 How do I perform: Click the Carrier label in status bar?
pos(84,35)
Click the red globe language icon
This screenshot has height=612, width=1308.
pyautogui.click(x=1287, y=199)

* **About this task**
Please output every record, keeping each line exact.

* **Finished exercise**
 How do I perform: Click the Carrier label in status bar?
pos(84,35)
Click the red globe language icon
This screenshot has height=612, width=1308.
pyautogui.click(x=1287, y=199)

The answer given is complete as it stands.